#### [Prompt]
Repeat exactly what appears from the opening line of the listing to the line with "Task: Select the 020.conf file icon", inclusive.
[Record set Boundary: Start]
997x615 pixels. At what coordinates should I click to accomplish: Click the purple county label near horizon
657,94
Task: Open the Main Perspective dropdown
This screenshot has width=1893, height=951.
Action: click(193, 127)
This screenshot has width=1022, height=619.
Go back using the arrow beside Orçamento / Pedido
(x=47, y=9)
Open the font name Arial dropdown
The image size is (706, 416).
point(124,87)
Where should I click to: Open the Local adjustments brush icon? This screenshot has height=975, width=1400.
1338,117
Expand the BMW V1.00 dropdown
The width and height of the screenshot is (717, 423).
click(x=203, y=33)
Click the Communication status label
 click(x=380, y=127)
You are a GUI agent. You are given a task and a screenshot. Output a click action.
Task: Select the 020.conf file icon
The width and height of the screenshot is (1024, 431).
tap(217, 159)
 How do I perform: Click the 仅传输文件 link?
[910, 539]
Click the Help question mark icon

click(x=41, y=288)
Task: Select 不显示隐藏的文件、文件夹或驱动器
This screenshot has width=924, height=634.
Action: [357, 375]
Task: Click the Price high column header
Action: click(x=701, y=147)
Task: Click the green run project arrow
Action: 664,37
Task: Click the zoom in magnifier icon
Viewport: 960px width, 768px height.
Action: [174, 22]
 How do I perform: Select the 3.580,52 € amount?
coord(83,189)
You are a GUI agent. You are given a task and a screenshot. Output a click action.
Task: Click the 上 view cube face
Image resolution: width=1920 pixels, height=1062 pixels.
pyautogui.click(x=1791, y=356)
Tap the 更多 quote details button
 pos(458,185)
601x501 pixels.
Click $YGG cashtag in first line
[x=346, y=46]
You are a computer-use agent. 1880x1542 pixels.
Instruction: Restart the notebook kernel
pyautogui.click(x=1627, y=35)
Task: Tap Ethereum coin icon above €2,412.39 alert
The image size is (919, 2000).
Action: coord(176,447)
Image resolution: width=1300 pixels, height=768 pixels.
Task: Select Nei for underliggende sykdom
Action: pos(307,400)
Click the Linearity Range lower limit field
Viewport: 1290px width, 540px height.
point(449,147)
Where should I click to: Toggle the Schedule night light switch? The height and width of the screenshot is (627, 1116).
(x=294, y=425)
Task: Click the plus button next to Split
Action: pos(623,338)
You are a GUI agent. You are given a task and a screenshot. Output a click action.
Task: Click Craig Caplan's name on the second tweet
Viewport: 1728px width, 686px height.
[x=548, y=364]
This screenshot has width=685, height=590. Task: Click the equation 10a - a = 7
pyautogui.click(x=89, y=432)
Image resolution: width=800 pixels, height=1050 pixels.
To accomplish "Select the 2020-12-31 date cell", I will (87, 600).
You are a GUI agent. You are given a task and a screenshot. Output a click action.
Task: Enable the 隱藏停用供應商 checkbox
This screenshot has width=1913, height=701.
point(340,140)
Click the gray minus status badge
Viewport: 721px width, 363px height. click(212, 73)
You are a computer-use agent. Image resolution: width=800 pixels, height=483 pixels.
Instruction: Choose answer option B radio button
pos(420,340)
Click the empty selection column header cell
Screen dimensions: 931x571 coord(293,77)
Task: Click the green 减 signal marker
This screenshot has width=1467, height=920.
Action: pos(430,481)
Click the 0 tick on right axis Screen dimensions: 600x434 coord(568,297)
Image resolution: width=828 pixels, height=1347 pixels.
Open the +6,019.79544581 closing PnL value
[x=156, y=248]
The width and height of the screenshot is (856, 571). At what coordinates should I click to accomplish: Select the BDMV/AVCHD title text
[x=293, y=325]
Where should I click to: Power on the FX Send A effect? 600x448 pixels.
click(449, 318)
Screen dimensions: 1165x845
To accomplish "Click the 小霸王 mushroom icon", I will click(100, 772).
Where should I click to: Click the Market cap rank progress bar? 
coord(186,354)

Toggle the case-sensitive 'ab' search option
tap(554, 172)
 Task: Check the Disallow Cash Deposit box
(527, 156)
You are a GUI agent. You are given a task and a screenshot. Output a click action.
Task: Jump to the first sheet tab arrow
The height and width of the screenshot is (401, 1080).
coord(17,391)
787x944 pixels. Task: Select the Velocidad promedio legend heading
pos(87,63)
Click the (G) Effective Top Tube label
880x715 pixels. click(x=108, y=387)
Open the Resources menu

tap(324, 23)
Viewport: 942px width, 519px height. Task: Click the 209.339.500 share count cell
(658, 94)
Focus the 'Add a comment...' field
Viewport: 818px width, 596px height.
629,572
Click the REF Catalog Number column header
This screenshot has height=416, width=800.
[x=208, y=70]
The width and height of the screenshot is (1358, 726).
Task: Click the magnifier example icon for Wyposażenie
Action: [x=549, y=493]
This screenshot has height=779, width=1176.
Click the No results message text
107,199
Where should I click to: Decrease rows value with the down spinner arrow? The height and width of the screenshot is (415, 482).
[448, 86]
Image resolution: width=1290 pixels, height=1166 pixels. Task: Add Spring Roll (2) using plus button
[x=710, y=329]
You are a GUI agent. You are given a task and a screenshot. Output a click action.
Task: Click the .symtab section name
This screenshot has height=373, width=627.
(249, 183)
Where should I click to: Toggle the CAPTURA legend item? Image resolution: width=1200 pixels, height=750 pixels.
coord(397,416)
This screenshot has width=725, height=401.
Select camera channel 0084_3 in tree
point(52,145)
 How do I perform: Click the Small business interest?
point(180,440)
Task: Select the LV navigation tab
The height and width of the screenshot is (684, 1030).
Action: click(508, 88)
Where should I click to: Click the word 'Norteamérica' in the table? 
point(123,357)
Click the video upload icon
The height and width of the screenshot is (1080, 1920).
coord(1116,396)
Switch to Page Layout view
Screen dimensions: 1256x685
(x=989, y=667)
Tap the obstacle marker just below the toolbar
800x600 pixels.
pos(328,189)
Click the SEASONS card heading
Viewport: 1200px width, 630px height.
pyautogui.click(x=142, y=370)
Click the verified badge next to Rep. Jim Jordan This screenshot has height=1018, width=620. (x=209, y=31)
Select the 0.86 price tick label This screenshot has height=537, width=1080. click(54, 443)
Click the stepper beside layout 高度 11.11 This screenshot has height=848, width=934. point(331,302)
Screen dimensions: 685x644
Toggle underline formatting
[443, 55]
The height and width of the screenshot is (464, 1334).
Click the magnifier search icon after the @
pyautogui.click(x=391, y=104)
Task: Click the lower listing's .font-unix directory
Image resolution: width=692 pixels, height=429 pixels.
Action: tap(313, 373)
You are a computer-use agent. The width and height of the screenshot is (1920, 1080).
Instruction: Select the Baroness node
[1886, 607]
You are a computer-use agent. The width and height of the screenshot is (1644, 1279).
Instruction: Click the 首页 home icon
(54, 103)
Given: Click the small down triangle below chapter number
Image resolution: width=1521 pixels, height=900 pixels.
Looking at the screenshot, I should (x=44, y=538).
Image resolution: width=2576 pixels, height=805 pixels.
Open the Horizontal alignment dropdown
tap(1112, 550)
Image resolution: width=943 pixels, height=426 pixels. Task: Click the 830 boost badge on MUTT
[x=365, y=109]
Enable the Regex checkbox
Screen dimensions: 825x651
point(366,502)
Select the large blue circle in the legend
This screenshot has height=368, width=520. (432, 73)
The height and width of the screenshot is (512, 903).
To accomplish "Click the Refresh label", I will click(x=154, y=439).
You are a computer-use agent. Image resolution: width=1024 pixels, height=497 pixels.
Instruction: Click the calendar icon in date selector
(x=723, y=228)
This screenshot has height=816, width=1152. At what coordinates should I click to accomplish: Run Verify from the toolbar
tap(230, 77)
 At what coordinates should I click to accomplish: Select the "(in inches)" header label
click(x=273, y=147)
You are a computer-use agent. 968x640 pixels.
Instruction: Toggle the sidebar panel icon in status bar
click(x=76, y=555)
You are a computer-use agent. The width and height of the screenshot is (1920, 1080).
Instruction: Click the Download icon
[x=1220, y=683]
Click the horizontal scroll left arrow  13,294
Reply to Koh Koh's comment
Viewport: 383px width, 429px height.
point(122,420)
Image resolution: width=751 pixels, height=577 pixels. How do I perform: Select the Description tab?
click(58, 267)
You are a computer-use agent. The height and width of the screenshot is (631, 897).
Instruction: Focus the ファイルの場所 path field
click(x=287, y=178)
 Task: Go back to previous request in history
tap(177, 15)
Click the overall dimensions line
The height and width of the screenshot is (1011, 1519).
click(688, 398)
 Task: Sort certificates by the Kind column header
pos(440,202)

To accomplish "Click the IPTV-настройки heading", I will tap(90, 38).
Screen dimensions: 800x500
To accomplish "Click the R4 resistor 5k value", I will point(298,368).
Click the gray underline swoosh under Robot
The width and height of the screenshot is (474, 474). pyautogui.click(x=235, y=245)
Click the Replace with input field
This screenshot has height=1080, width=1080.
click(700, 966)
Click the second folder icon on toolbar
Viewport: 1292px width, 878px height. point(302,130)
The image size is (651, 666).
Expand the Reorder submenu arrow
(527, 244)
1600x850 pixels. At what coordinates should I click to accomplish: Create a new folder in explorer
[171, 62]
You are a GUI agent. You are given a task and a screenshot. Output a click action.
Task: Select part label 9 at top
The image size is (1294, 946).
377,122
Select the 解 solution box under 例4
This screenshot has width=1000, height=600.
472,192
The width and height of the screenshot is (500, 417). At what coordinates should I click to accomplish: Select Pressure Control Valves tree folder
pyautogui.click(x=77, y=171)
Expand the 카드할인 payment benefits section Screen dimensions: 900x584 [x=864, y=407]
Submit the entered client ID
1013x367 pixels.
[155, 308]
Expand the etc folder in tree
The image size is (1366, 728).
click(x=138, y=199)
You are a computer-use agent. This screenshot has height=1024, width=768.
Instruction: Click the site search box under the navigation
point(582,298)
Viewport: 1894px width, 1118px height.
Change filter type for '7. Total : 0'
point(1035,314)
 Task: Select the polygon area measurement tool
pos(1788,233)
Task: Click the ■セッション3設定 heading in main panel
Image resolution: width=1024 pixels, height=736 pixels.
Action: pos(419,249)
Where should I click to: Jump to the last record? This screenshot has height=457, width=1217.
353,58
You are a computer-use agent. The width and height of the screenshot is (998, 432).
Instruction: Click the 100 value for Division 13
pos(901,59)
[Record set Boundary: End]
#### [Answer space]
997x615 pixels. At what coordinates should I click to accomplish: Click the purple county label near horizon
657,94
Task: Open the Main Perspective dropdown
This screenshot has width=1893, height=951.
Action: click(193, 127)
This screenshot has width=1022, height=619.
Go back using the arrow beside Orçamento / Pedido
(x=47, y=9)
Open the font name Arial dropdown
The image size is (706, 416).
point(124,87)
Where should I click to: Open the Local adjustments brush icon? This screenshot has height=975, width=1400.
1338,117
Expand the BMW V1.00 dropdown
The width and height of the screenshot is (717, 423).
click(x=203, y=33)
Click the Communication status label
 click(x=380, y=127)
You are a GUI agent. You are given a task and a screenshot. Output a click action.
Task: Select the 020.conf file icon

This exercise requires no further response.